The principles set forth by Tanzer and colleagues for microtia reconstruction are germane to reconstruction of large acquired auricular defects. , Use of a three-dimensional autologous rib cartilage framework with soft tissue coverage is the mainstay of microtia repair. Similar structural frameworks may be used for reconstruction of large full-thickness auricular defects. Success depends on the use of supple, thin, and highly vascular skin flaps to cover cartilage grafts and to ensure a refined contour of the reconstructed ear. When local skin is scarred or absent, as is often the case with acquired defects, a temporoparietal fascia flap may provide the necessary thin, highly vascular covering for cartilage grafts and concomitantly serve as the recipient site for overlying split- or full-thickness skin grafting. When the vertical height of the ear is likely to diminish by more than 20 mm by using a local flap, repair with a regional flap is more appropriate. The temporoparietal fascia flap, combined with autologous cartilage grafting to replace auricular framework deficiencies, has proven to be the most versatile regional flap for reconstruction of larger full-thickness ear defects.

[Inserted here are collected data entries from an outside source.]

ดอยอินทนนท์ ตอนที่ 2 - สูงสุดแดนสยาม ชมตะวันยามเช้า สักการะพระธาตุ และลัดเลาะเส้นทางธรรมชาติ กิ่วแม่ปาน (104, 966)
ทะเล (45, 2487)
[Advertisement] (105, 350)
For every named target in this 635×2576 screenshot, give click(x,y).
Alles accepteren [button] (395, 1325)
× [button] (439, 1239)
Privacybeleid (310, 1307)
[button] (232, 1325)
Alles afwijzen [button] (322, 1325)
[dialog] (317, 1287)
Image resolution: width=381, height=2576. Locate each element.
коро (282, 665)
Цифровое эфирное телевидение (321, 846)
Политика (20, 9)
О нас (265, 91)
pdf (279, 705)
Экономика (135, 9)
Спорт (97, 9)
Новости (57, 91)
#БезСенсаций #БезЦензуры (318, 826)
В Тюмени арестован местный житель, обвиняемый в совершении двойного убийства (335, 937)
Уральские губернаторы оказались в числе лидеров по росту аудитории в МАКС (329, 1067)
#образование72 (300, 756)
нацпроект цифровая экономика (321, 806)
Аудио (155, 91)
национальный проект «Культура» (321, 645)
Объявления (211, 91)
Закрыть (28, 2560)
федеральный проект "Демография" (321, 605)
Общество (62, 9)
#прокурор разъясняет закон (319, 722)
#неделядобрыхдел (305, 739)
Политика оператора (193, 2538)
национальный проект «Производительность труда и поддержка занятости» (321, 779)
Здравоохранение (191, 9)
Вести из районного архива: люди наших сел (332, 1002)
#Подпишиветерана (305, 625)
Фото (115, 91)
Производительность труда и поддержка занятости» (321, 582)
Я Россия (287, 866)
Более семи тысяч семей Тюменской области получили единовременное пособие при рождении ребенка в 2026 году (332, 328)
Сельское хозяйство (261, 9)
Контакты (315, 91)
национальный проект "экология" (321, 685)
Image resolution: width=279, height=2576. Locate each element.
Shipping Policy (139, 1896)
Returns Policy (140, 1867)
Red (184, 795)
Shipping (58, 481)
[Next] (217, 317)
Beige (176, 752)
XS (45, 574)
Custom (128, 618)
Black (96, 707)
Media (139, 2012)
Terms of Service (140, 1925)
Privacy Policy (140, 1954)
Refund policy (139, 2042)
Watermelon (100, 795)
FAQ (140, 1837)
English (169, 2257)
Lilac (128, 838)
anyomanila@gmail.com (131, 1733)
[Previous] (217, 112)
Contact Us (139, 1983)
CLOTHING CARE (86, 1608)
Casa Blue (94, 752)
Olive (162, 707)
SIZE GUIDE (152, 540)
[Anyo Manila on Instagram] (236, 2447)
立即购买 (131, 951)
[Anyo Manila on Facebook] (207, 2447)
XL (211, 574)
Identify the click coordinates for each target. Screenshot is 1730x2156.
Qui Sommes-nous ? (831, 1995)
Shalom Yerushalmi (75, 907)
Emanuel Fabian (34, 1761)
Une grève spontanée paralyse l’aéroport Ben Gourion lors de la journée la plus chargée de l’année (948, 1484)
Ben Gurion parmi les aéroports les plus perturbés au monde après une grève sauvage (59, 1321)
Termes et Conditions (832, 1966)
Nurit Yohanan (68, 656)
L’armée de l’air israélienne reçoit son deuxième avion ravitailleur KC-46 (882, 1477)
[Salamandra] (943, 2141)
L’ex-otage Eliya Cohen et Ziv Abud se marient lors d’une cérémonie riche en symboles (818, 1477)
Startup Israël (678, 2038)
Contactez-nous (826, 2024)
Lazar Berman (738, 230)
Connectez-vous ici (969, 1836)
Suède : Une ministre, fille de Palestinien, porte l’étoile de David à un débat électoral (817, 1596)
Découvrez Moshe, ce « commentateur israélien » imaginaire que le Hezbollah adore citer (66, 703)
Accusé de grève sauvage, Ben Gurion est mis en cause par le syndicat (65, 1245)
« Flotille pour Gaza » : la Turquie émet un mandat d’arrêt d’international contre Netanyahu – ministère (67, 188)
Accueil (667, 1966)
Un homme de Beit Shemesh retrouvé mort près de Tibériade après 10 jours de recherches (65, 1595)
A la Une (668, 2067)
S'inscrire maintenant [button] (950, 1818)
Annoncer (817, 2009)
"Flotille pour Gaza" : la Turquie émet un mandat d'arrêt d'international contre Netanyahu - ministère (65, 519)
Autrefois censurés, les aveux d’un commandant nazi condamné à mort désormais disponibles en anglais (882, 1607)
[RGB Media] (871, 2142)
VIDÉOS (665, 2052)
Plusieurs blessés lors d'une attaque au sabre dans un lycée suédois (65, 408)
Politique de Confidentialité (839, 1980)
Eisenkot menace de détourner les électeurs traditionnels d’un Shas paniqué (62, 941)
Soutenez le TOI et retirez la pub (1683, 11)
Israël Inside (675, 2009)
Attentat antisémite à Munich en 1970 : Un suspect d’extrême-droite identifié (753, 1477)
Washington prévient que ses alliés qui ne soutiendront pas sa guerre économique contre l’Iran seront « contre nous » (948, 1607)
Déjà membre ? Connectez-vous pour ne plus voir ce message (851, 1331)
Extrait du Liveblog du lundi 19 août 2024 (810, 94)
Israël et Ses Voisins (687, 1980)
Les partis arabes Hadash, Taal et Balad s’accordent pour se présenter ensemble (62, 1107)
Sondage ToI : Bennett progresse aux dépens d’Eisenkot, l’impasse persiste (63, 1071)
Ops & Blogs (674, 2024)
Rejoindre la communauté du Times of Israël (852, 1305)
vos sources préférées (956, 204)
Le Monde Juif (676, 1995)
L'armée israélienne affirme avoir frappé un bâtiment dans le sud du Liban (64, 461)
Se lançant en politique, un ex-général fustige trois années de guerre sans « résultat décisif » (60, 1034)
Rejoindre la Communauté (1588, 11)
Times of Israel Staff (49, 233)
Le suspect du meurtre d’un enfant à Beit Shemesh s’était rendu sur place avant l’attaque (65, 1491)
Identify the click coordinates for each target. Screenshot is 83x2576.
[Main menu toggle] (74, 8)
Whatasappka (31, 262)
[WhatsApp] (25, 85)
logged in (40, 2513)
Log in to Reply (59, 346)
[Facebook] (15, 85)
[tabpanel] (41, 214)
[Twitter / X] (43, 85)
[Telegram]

In planning auricular reconstruction, one must consider each missing component of the ear. A logical approach to a discussion of reconstructing acquired auricular defects is to divide them into those consisting of skin, skin and cartilage, and full-thickness ( Fig. 22.12 ). Such a discussion is also best presented according to anatomic location because of the variable availability of local and regional tissue in each of these locations.